Des deux fils et deux filles de Mohand (dont Réjane, la grand-mère de Jordan Bardella), seul Roland René, le grand-oncle de Jordan Bardella, a repris contact avec sa famille algérienne à Guendouz. À partir du milieu des années 1990, Roland René y a séjourné à quatre ou cinq reprises. Sa fille Véronique a même épousé Ahcène Mada, un cousin éloigné vivant en France. À en croire Moussa Mada, le fils de Bachir Mada et neveu de Mohand Séghir, Roland René a raconté que l’arrière-grand-père de Jordan Bardella n’a jamais demandé la nationalité française. Décédé en 1974, Mohand Séghir Mada est enterré dans un cimetière de Montreuil, en Seine-Saint-Denis. Sa tombe est régulièrement fleurie par ses descendants. Son épouse, Denise Annette, dont le nom et la photo figurent sur la même pierre tombale que son mari, est morte en 1979 et reposerait dans un cimetière de Versailles.
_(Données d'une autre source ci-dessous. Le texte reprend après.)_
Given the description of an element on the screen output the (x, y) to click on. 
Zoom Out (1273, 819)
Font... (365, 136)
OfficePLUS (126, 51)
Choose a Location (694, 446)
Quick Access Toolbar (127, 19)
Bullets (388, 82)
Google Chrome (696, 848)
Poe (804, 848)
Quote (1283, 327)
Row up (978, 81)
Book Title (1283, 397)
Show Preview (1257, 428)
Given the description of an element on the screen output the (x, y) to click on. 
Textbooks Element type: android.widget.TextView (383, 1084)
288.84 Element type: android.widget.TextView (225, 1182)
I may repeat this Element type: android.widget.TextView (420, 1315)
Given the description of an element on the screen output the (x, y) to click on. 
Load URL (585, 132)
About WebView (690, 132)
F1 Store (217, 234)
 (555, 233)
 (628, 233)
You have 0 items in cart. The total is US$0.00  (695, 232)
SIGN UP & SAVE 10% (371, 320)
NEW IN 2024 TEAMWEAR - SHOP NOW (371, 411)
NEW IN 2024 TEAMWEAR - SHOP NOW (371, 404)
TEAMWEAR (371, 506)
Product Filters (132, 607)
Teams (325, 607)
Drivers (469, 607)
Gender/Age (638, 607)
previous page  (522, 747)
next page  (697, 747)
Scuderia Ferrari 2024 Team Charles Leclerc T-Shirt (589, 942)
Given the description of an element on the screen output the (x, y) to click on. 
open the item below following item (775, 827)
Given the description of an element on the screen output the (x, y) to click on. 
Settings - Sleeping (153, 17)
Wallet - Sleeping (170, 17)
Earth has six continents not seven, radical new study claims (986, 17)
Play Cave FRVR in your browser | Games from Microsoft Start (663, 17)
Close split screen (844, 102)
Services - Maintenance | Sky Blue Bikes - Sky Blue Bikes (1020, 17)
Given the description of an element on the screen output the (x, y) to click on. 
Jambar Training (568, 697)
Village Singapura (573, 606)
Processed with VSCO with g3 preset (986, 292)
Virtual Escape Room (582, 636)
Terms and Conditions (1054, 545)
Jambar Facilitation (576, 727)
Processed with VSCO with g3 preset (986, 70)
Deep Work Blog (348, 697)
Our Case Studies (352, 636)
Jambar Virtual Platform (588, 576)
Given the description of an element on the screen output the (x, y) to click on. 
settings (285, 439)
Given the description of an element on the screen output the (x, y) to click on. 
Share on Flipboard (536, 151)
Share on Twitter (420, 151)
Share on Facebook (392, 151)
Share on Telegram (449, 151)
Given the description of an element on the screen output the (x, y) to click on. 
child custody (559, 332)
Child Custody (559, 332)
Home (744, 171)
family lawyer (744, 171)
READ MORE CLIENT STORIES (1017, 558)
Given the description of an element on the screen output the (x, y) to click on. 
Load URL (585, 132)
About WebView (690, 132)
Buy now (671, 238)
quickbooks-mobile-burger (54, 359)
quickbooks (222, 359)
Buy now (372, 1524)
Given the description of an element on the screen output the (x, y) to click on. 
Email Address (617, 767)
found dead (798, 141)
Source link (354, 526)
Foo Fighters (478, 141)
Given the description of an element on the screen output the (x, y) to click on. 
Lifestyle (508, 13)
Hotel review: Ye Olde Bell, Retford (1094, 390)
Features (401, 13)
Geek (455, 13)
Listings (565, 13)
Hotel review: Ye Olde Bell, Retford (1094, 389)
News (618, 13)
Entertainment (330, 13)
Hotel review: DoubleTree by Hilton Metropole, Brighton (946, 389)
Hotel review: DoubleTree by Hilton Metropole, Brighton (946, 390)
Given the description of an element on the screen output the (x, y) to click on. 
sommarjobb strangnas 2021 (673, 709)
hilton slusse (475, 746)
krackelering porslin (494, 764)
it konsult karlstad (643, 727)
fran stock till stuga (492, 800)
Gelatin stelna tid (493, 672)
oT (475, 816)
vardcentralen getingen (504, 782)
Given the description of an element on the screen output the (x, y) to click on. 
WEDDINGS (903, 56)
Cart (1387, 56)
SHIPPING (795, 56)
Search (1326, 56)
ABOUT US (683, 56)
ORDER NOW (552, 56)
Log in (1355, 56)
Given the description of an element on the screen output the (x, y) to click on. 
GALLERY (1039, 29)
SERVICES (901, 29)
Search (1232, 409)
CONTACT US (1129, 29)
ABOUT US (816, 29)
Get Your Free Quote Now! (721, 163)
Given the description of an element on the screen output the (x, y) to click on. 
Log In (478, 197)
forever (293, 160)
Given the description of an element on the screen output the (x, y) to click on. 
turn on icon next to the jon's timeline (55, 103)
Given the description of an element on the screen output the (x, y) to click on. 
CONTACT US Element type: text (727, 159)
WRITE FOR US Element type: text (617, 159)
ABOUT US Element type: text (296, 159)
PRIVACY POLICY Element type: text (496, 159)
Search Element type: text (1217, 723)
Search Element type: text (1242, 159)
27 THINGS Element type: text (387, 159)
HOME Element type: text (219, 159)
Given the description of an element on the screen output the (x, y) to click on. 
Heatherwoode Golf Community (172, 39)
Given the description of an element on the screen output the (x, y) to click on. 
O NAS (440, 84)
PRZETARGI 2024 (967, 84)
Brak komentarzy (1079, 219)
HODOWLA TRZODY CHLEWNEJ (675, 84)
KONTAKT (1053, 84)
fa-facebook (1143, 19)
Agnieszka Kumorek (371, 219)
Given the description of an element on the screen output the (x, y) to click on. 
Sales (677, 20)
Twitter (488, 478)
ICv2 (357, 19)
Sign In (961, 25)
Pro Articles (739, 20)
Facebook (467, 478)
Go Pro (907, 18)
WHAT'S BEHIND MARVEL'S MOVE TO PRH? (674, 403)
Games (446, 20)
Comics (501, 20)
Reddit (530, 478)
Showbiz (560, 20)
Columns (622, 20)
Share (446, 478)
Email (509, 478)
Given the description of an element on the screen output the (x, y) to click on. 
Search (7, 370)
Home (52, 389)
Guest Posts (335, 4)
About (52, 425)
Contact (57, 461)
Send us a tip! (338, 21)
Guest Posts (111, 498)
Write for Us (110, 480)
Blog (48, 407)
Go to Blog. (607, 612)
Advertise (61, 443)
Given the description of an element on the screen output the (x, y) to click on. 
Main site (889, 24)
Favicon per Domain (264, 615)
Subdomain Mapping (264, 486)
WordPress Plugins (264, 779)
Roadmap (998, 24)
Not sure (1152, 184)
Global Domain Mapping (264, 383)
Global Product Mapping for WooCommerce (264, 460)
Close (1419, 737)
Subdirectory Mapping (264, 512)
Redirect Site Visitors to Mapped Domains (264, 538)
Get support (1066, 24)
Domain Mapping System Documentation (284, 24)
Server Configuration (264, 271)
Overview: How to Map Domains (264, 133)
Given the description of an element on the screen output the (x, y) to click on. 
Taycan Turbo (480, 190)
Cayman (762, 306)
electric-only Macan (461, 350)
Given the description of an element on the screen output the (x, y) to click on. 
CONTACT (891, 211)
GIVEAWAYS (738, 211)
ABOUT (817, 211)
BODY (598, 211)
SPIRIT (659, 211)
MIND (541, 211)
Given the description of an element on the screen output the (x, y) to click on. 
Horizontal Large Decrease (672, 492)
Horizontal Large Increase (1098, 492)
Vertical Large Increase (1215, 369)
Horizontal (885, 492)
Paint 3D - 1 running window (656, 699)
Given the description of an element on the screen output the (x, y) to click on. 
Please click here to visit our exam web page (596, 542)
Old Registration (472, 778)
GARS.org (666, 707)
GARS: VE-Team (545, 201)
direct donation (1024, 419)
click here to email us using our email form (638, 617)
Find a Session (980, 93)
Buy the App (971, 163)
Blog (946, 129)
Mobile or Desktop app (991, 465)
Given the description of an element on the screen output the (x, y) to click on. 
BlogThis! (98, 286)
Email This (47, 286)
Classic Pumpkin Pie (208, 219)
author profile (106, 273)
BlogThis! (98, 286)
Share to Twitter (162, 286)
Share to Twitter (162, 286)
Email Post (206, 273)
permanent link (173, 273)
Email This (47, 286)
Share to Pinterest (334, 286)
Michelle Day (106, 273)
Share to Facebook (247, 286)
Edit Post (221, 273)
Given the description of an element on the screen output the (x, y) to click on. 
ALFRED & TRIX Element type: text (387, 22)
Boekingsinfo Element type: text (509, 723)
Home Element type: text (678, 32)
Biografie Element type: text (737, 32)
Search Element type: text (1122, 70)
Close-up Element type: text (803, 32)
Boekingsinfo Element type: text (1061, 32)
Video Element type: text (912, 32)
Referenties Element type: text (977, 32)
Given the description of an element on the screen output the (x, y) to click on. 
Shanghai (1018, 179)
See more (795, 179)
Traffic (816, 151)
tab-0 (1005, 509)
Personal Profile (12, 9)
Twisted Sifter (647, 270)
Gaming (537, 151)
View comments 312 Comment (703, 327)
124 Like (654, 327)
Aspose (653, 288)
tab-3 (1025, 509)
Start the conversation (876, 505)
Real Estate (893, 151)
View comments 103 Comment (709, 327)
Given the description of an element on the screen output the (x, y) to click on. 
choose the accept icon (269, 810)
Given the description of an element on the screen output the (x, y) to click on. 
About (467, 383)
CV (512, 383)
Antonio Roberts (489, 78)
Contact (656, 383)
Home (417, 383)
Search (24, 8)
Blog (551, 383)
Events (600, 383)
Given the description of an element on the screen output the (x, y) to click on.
La tombe de Mohand et Denise Mada, arrière-grands-parents de Jordan Bardella, au cimetière de Montreuil.
La tombe de Mohand et Denise Mada, arrière-grands-parents de Jordan Bardella, au cimetière de Montreuil.

Selon le journal Le Monde, Jordan Bardella s’est confié un jour sur ses origines lors d’un déplacement à Draguignan. « Effectivement, disait-il alors, Bardella, c’est d’origine italienne. Mais mes parents sont issus d’une génération qui, elle, s’est intégrée, qui s’est assimilée, qui a travaillé dur, qui aimait la France. Chez moi, on ne me laissait pas traîner toute la nuit dehors. » Mais pas un mot sur sa filiation algérienne. Sujet tabou ?

Note de Tlaxcala

*À lépoque de sa naissance dans l’Algérie française,  le douar Aït R’zine faisait partie de la commune mixte d’Akbou, département de Constantine. La famille appartenait à la tribu Aït R’zine, une des 5 fractions de la grande tribu kabyle des Aït Abbas/Beni Abbès.